> **EXERCISE INPUT**
=-=-=-=-=

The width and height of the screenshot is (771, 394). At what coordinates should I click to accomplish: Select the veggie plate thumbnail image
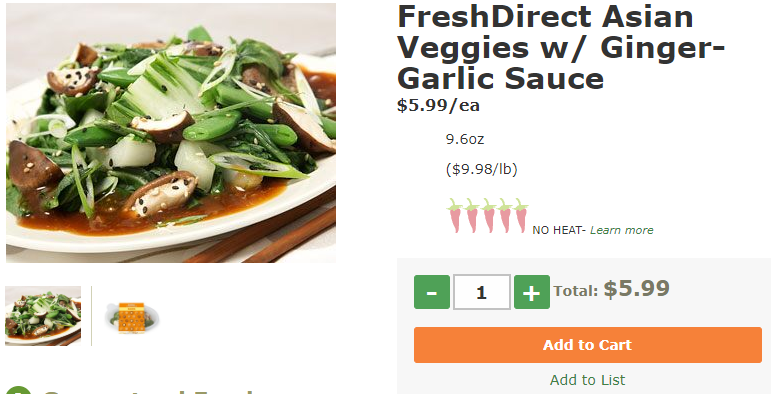[x=43, y=316]
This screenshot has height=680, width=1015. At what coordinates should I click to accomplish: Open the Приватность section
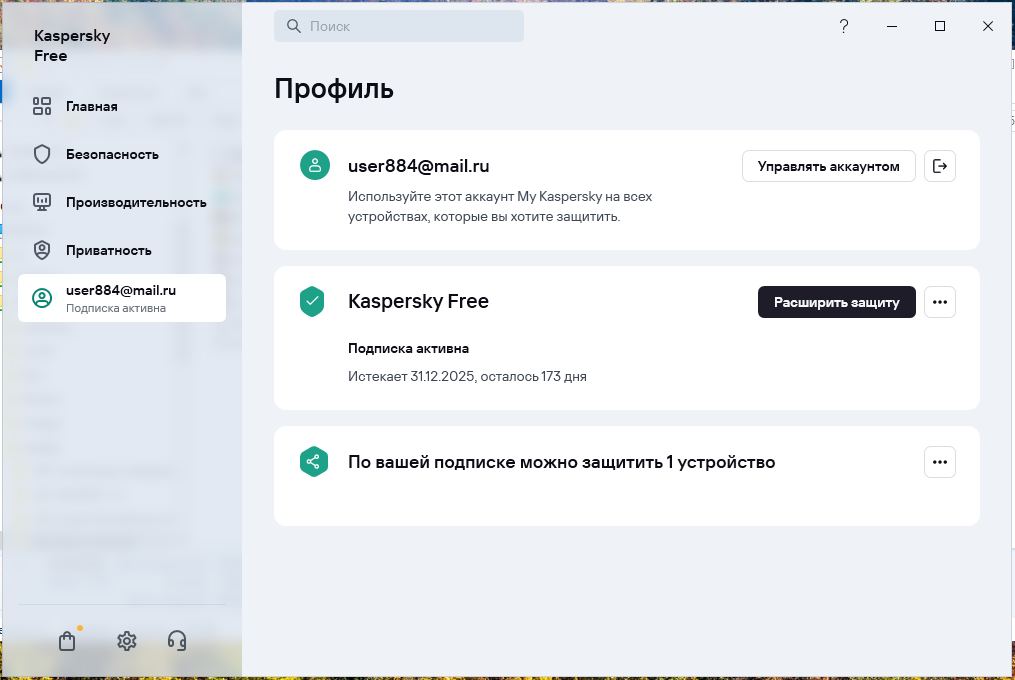(x=108, y=250)
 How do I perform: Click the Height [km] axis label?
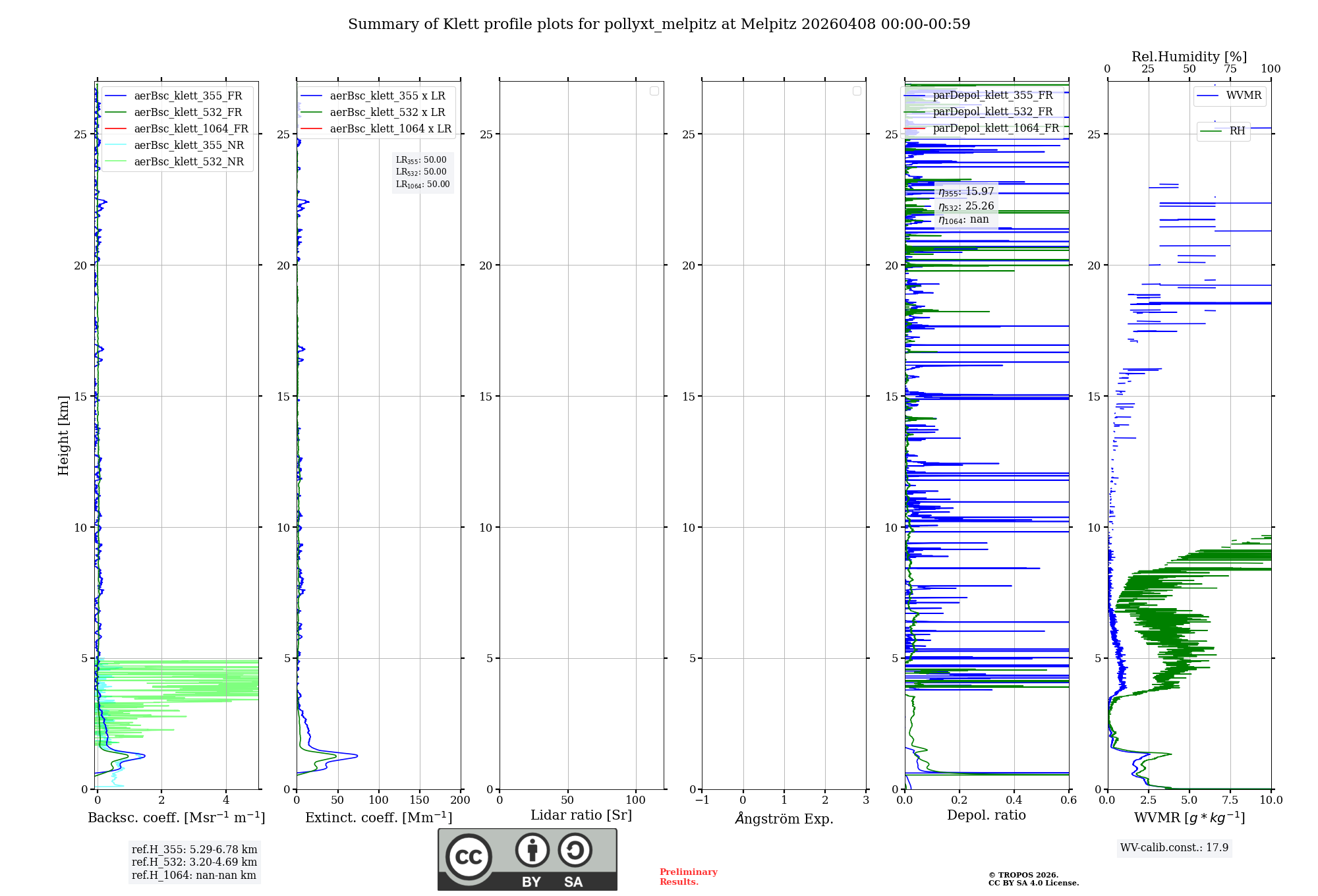click(x=63, y=435)
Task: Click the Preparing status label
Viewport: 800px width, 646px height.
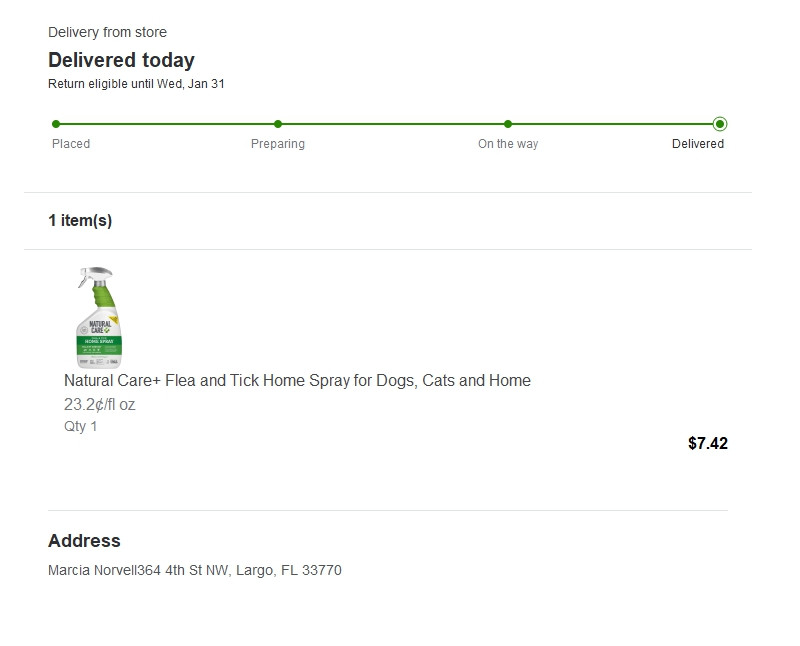Action: tap(278, 144)
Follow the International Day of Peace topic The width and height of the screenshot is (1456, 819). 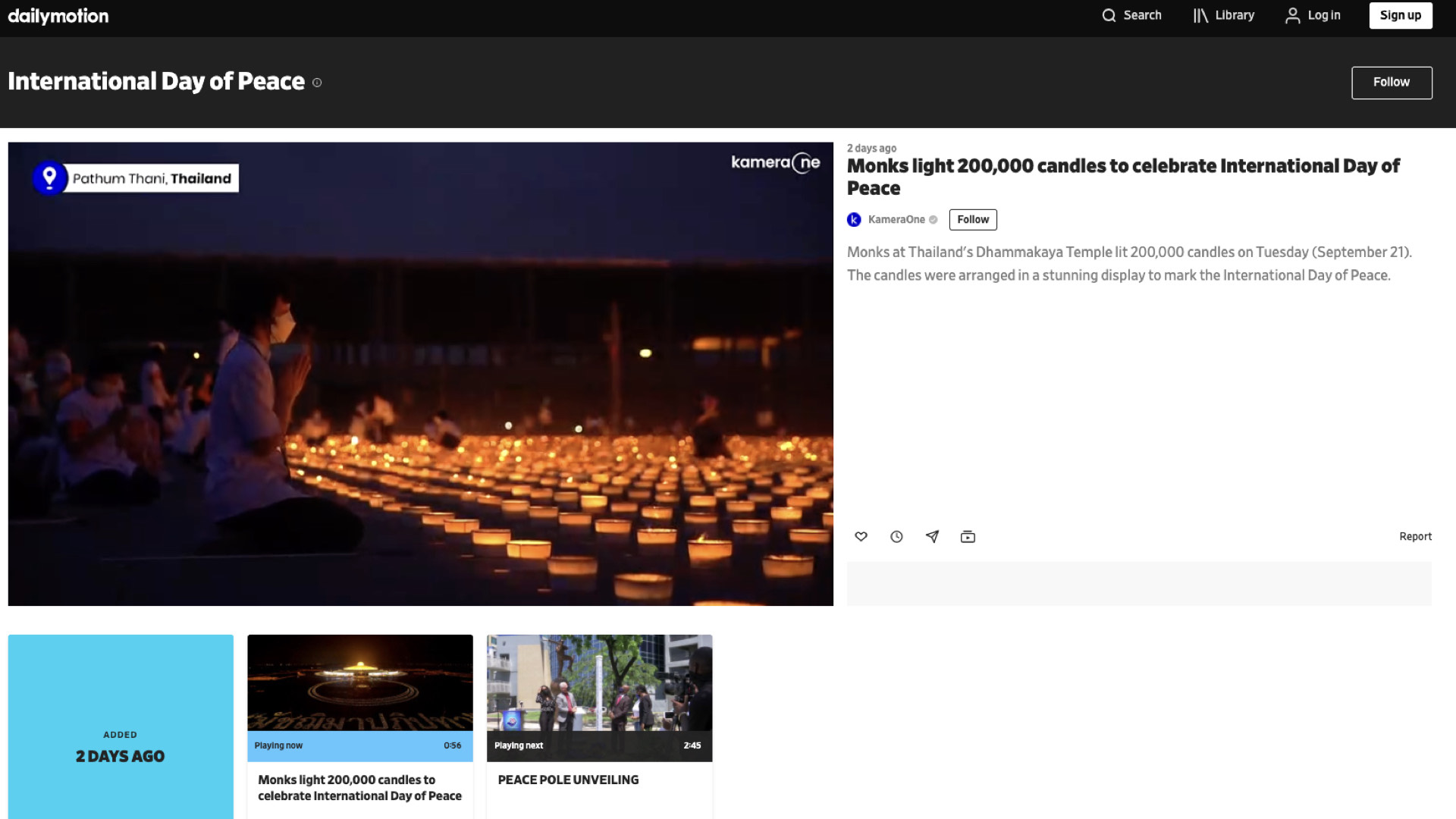click(x=1391, y=83)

=-=-=-=-=

> **DO THIS**
Copy the rows above from the first one through the line containing "(x=108, y=250)", requests included, multiplying each answer coordinate by 0.55 and rounding to whole numbers with halves rounded up. Leave the pictures out of your copy.

> **EXERCISE RESPONSE**
The width and height of the screenshot is (771, 394). At what coordinates should I click to accomplish: Select the veggie plate thumbnail image
[x=24, y=174]
This screenshot has height=680, width=1015. At what coordinates should I click to accomplish: Open the Приватность section
(x=59, y=138)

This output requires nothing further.